### What to produce
Update the records below by replacing every occurrence of "Viewport" with "Screen size", leaving all other text unchanged.

-------

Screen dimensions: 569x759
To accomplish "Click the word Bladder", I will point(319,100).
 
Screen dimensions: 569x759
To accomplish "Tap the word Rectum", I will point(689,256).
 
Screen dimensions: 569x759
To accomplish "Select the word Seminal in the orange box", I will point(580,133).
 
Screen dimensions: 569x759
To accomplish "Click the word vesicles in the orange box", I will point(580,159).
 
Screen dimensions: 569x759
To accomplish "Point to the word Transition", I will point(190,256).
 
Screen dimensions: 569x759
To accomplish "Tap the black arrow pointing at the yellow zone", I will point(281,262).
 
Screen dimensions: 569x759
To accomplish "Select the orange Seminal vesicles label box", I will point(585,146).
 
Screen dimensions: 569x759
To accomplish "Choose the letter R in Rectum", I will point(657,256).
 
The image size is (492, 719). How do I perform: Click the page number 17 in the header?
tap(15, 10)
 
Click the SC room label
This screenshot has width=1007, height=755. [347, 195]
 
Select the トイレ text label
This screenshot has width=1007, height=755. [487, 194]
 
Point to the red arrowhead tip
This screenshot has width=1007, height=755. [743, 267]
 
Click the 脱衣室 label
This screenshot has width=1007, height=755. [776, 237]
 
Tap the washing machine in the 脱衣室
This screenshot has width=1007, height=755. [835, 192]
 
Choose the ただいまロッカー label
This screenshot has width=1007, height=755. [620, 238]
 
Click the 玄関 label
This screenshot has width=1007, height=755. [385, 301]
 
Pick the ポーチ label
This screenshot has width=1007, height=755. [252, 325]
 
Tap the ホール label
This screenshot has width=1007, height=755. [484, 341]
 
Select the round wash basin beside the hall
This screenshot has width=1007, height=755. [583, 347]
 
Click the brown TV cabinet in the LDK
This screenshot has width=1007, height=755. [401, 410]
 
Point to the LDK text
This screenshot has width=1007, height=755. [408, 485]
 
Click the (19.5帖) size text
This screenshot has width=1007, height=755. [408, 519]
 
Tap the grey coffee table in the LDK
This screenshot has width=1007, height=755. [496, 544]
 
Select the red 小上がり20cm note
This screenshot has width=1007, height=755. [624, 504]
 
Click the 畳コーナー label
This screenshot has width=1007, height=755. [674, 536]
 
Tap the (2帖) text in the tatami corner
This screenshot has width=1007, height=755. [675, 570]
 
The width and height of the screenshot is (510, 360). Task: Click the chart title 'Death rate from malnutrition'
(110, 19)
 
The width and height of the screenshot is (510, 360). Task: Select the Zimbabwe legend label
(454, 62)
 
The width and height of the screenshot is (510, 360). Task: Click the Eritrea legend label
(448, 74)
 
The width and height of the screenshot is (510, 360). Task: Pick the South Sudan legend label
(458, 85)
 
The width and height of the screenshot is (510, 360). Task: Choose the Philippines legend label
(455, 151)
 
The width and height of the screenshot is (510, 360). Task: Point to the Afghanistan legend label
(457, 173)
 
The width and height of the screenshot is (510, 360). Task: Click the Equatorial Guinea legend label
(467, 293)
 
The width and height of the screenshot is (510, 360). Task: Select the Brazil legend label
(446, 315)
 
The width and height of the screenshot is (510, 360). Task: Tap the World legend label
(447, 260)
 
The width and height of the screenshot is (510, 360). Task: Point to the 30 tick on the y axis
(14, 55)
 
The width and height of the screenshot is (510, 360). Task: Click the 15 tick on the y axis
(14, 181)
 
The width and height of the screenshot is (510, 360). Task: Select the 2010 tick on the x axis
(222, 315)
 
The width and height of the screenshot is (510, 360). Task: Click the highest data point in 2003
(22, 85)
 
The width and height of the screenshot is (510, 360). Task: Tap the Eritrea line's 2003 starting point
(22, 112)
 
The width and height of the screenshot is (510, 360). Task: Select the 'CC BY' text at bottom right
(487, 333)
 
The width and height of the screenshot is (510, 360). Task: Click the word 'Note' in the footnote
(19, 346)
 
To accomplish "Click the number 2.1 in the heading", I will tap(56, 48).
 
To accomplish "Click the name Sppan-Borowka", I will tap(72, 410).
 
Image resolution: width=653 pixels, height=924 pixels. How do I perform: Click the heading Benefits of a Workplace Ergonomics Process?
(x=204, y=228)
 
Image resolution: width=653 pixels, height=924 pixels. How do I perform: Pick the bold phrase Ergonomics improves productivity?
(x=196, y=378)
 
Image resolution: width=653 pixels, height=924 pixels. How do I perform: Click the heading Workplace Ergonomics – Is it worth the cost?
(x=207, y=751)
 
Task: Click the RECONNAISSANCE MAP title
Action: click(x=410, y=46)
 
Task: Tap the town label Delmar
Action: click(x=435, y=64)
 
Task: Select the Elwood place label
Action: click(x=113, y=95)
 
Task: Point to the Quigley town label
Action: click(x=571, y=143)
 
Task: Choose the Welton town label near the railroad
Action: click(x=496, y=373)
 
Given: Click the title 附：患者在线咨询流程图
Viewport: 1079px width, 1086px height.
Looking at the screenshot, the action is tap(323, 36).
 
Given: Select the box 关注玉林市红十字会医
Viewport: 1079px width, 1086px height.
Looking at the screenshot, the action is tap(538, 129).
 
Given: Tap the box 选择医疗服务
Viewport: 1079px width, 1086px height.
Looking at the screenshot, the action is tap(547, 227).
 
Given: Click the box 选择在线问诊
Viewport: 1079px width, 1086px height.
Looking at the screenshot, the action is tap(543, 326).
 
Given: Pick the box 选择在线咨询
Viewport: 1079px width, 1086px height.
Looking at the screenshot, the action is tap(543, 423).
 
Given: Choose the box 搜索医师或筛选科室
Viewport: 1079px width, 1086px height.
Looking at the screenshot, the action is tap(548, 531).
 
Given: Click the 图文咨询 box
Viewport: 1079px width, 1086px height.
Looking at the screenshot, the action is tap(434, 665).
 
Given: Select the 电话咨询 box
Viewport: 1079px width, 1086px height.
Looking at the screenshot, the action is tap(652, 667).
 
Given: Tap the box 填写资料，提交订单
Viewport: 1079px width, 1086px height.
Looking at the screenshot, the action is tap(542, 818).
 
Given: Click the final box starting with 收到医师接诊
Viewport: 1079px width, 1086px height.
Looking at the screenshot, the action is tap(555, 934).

-------

### Reply
Screen dimensions: 569x759
To accomplish "Click the word Bladder", I will point(319,100).
 
Screen dimensions: 569x759
To accomplish "Tap the word Rectum", I will point(689,256).
 
Screen dimensions: 569x759
To accomplish "Select the word Seminal in the orange box", I will point(580,133).
 
Screen dimensions: 569x759
To accomplish "Click the word vesicles in the orange box", I will point(580,159).
 
Screen dimensions: 569x759
To accomplish "Point to the word Transition", I will point(190,256).
 
Screen dimensions: 569x759
To accomplish "Tap the black arrow pointing at the yellow zone", I will point(281,262).
 
Screen dimensions: 569x759
To accomplish "Select the orange Seminal vesicles label box", I will point(585,146).
 
Screen dimensions: 569x759
To accomplish "Choose the letter R in Rectum", I will point(657,256).
 
The image size is (492, 719). How do I perform: Click the page number 17 in the header?
tap(15, 10)
 
Click the SC room label
This screenshot has width=1007, height=755. [347, 195]
 
Select the トイレ text label
This screenshot has width=1007, height=755. [487, 194]
 
Point to the red arrowhead tip
This screenshot has width=1007, height=755. [743, 267]
 
Click the 脱衣室 label
This screenshot has width=1007, height=755. [776, 237]
 
Tap the washing machine in the 脱衣室
This screenshot has width=1007, height=755. [835, 192]
 
Choose the ただいまロッカー label
This screenshot has width=1007, height=755. [620, 238]
 
Click the 玄関 label
This screenshot has width=1007, height=755. [385, 301]
 
Pick the ポーチ label
This screenshot has width=1007, height=755. [252, 325]
 
Tap the ホール label
This screenshot has width=1007, height=755. [484, 341]
 
Select the round wash basin beside the hall
This screenshot has width=1007, height=755. [583, 347]
 
Click the brown TV cabinet in the LDK
This screenshot has width=1007, height=755. [401, 410]
 
Point to the LDK text
This screenshot has width=1007, height=755. [408, 485]
 
Click the (19.5帖) size text
This screenshot has width=1007, height=755. [408, 519]
 
Tap the grey coffee table in the LDK
This screenshot has width=1007, height=755. [496, 544]
 
Select the red 小上がり20cm note
This screenshot has width=1007, height=755. [624, 504]
 
Click the 畳コーナー label
This screenshot has width=1007, height=755. [674, 536]
 
Tap the (2帖) text in the tatami corner
This screenshot has width=1007, height=755. [675, 570]
 
The width and height of the screenshot is (510, 360). Task: Click the chart title 'Death rate from malnutrition'
(110, 19)
 
The width and height of the screenshot is (510, 360). Task: Select the Zimbabwe legend label
(454, 62)
 
The width and height of the screenshot is (510, 360). Task: Click the Eritrea legend label
(448, 74)
 
The width and height of the screenshot is (510, 360). Task: Pick the South Sudan legend label
(458, 85)
 
The width and height of the screenshot is (510, 360). Task: Choose the Philippines legend label
(455, 151)
 
The width and height of the screenshot is (510, 360). Task: Point to the Afghanistan legend label
(457, 173)
 
The width and height of the screenshot is (510, 360). Task: Click the Equatorial Guinea legend label
(467, 293)
 
The width and height of the screenshot is (510, 360). Task: Select the Brazil legend label
(446, 315)
 
The width and height of the screenshot is (510, 360). Task: Tap the World legend label
(447, 260)
 
The width and height of the screenshot is (510, 360). Task: Point to the 30 tick on the y axis
(14, 55)
 
The width and height of the screenshot is (510, 360). Task: Click the 15 tick on the y axis
(14, 181)
 
The width and height of the screenshot is (510, 360). Task: Select the 2010 tick on the x axis
(222, 315)
 
The width and height of the screenshot is (510, 360). Task: Click the highest data point in 2003
(22, 85)
 
The width and height of the screenshot is (510, 360). Task: Tap the Eritrea line's 2003 starting point
(22, 112)
 
The width and height of the screenshot is (510, 360). Task: Select the 'CC BY' text at bottom right
(487, 333)
 
The width and height of the screenshot is (510, 360). Task: Click the word 'Note' in the footnote
(19, 346)
 
To accomplish "Click the number 2.1 in the heading", I will tap(56, 48).
 
To accomplish "Click the name Sppan-Borowka", I will tap(72, 410).
 
Image resolution: width=653 pixels, height=924 pixels. How do I perform: Click the heading Benefits of a Workplace Ergonomics Process?
(x=204, y=228)
 
Image resolution: width=653 pixels, height=924 pixels. How do I perform: Pick the bold phrase Ergonomics improves productivity?
(x=196, y=378)
 
Image resolution: width=653 pixels, height=924 pixels. How do I perform: Click the heading Workplace Ergonomics – Is it worth the cost?
(x=207, y=751)
 
Task: Click the RECONNAISSANCE MAP title
Action: click(x=410, y=46)
 
Task: Tap the town label Delmar
Action: click(x=435, y=64)
 
Task: Select the Elwood place label
Action: click(x=113, y=95)
 
Task: Point to the Quigley town label
Action: click(x=571, y=143)
 
Task: Choose the Welton town label near the railroad
Action: click(x=496, y=373)
 
Given: Click the title 附：患者在线咨询流程图
Screen size: 1079px width, 1086px height.
Looking at the screenshot, the action is tap(323, 36).
 
Given: Select the box 关注玉林市红十字会医
Screen size: 1079px width, 1086px height.
Looking at the screenshot, the action is tap(538, 129).
 
Given: Tap the box 选择医疗服务
Screen size: 1079px width, 1086px height.
Looking at the screenshot, the action is tap(547, 227).
 
Given: Click the box 选择在线问诊
Screen size: 1079px width, 1086px height.
Looking at the screenshot, the action is tap(543, 326).
 
Given: Pick the box 选择在线咨询
Screen size: 1079px width, 1086px height.
Looking at the screenshot, the action is tap(543, 423).
 
Given: Choose the box 搜索医师或筛选科室
Screen size: 1079px width, 1086px height.
Looking at the screenshot, the action is tap(548, 531).
 
Given: Click the 图文咨询 box
Screen size: 1079px width, 1086px height.
Looking at the screenshot, the action is tap(434, 665).
 
Given: Select the 电话咨询 box
Screen size: 1079px width, 1086px height.
Looking at the screenshot, the action is tap(652, 667).
 
Given: Tap the box 填写资料，提交订单
Screen size: 1079px width, 1086px height.
Looking at the screenshot, the action is tap(542, 818).
 
Given: Click the final box starting with 收到医师接诊
Screen size: 1079px width, 1086px height.
Looking at the screenshot, the action is tap(555, 934).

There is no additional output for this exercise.